Well, it's offiicial: President Obama beat Republican challenger Mitt Romney, dominating the Electoral College vote and winning the popular vote.
Obama won 332 Electoral College votes. As of 2:30 p.m. EST on Wednesday, Obama had widened his popular vote lead. He now leads 60,193,076 or 50.4% to 57,468,587 or 48.1% with nearly all precincts reporting.
So How did this happen?
Republicans should be kicking themselves.
They could have won the White House. Instead they lost. Badly. That much is certain in the aftermath of the most expensive and, perhaps, most bitter presidential election in our nation’s history.
Make no mistake, everything was in place for a presidential Republican victory this year: A vulnerable incumbent, a still struggling economy, a still too high unemployment rate, a Supreme Court decision that allowed carte blanche in corporate campaign spending, and a moderate GOP candidate from a blue state with a background in business ... with perfect hair. Republicans could not have scripted a better scenario in the lead-up to last night’s election.
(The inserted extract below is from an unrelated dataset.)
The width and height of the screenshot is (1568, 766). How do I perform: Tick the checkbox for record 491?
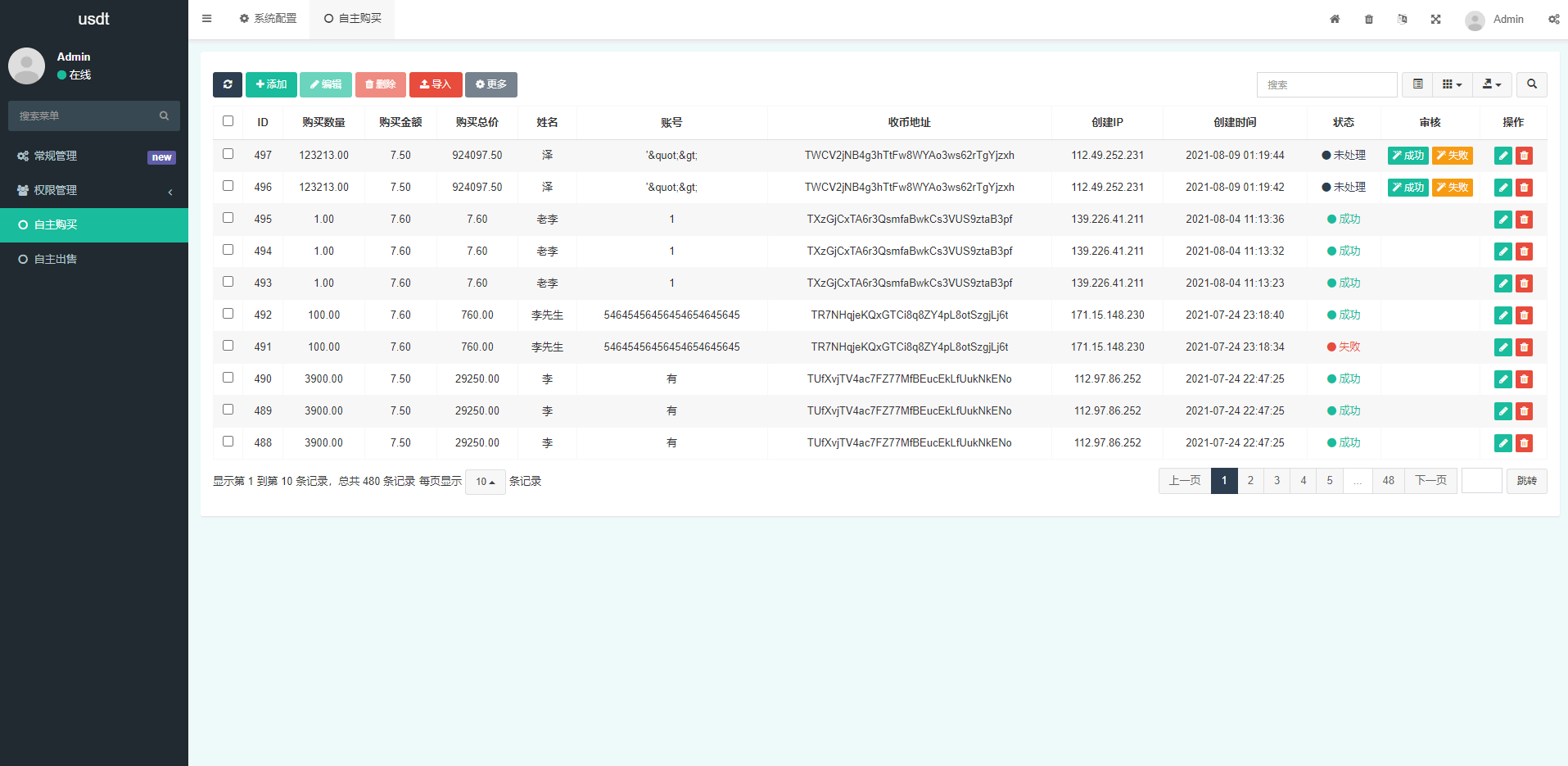(228, 346)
However, following an election in which absolutely no Republican momentum was capitalized on, it is apparent that the GOP has much deeper concerns than an inability to win swing states. Last night Republicans lost women, Latinos, and young people by double-digits, according to exit polls. Consequently, the party is now faced with an identity crisis that could spell disaster for the GOP for decades to come. And now it is time to panic.
If anything is clear from last night’s returns it is that it’s time for a very painful conversation about where the Republican Party is currently going and where it needs to go in order to survive.
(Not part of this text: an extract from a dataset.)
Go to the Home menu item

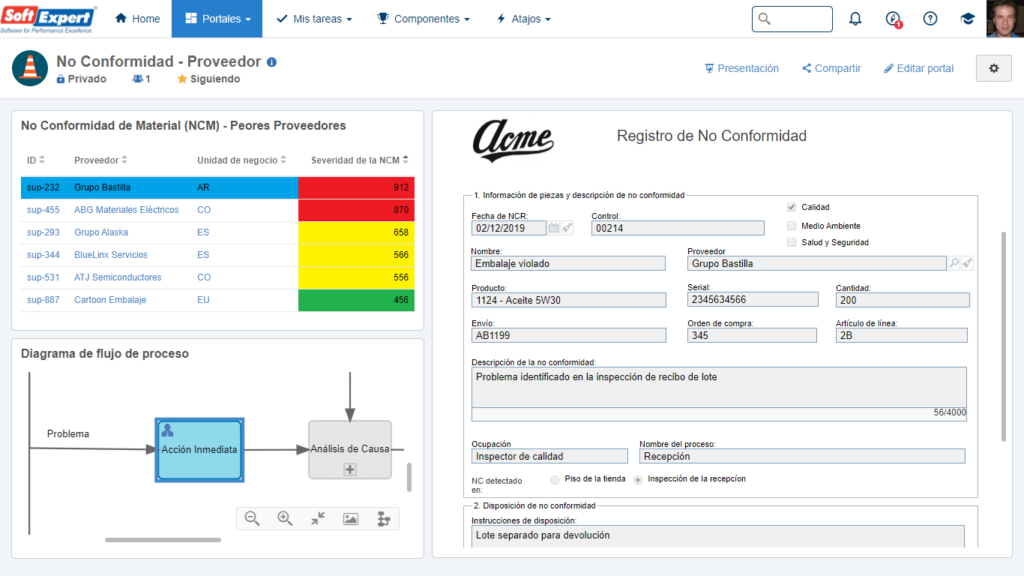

The GOP must re-evaluate whether the pandering to the extreme candidates who sit on the far end of the political spectrum that is now necessary to secure a national nomination is worth forfeiting large portions of moderate votes that, historically speaking, decide a presidential election.
In hindsight Mitt Romney’s chances at the presidency were doomed as soon as he secured his party’s nomination. The once moderate governor was pushed too far to the right in order to win over the party’s faithful. And while he won the party’s nomination he was forced to take insincere stances on critical issues such as immigration and entitlements which ultimately cost him moderate votes, thereby ultimately costing him the election.
Of course, Mitt Romney was not the only Republican who lost last night. Two other highly visible Republican candidates, Todd Akin and Robert Mourdock, also lost races for Senate seats in their respective states. And while much will be rightfully made about how they sealed their own fates after they made toxic remarks on rape, their defeat was also a referendum on their political philosophies. Voters no longer want to elect ideologues who take such a hard-line, and frankly borderline extreme, stances on issues critical that they are completely out of touch with the constituents that they hope to be elected to serve.
This is not a problem that will simply work itself out. In fact, if the GOP carries on the status quo, it will only get worse. Demographics are rapidly changing. More Latinos will vote in the next election than in this one and women will continue to be the deciding group in the election. Consequently, the extreme views that even moderate Republicans have to adopt as their own concerning immigration reform, abortion, or marriage equality will only continue to doom the party on the national state.
A popular assertion is that the Republican Party is stuck in the past. It’s easy to see it that way. However, the Republican Party’s biggest problem very well could be that it is stuck in the present.